Если маленького ребенка спросить, сколько будет два плюс два, с помощью пальцев он, скорее всего, ответит правильно. Четыре. Почему школьник не будет упорно утверждать, что будет шесть, и уверенно убеждать, что прав он? Потому что на его мысли не влияет политика и сильное лоббирование. В отличие от еврозоны, где решения, управляемые политикой интересов, уже давно перестали отвечать экономической логике. И так Греция может упорно утверждать, что реструктуризации не будет, хотя экономисты других путей не видят. Так и Португалия долго не нуждалась в помощи… Пока о ней не попросила.
Пришло время
Аргументы, подобные тому, что нельзя тратить больше, чем зарабатывать, уже давно витают в воздухе. И хотя аналитический мир предупреждал, что в нынешнем положении Афины не в состоянии исполнить свои обязательства, верхушка еврозоны вбухнула в Грецию новые миллиарды. Сейчас сообщения из Афин показывают, что нельзя вдруг перечеркнуть имеющиеся расходы на десятки процентов, не перечеркнув при этом экономический рост. И связанные с ним сбор налогов и занятость. Спираль, которую, раскрутив, просто так, по приказу, не остановить. Но для избирателя медленный упадок, кажется, менее болезненный, даже если он продлится в несколько раз дольше. И у политики есть свои правила логики.

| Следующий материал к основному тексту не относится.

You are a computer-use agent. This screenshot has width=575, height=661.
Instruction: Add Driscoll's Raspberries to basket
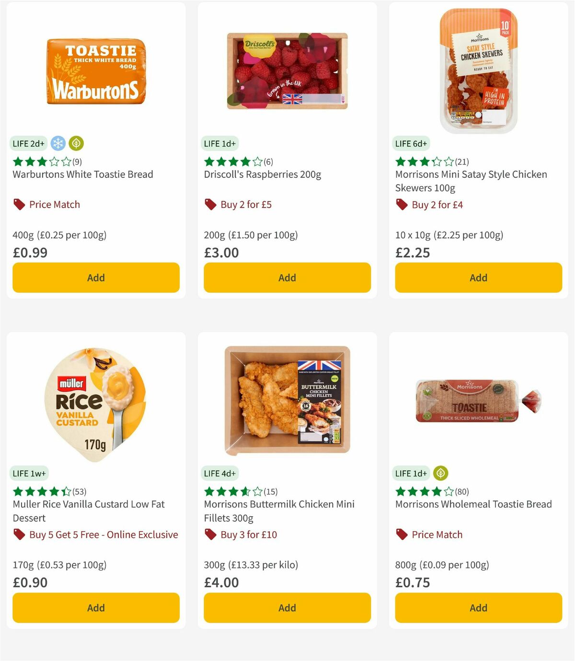click(x=287, y=278)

Правила, которые не согласуются со здравым смыслом. Так, например, ирландцы не должны были получить помощь, пока не поднимутся ставки корпоративных налогов. Почему? Потому что это раздражает немцев и французов? Отлично. Так что за воротами Дублина, наверное, стоят толпы инвесторов, которые хотят дать работу тысячам ирландцев и ждут только повышения налогов.
Без ясных правил
Процесс принятия решений европейскими лидерами и в прошлом был долгим и сложным. При этом ключевыми были интересы тех, кто решал, то есть правительств. Результатом обычно было объединение предложений при наименьшем сопротивлении участников. И скорость принятия решений зависела от того, насколько хорошо правительство объяснило избирателям, что то, что оно делает, собственно выгодно и для них. Или же от того, насколько власти боялись гнева избирателей, поддерживаемого оппозицией. Что это не просто какая-то формула, доказали («Настоящие») финны.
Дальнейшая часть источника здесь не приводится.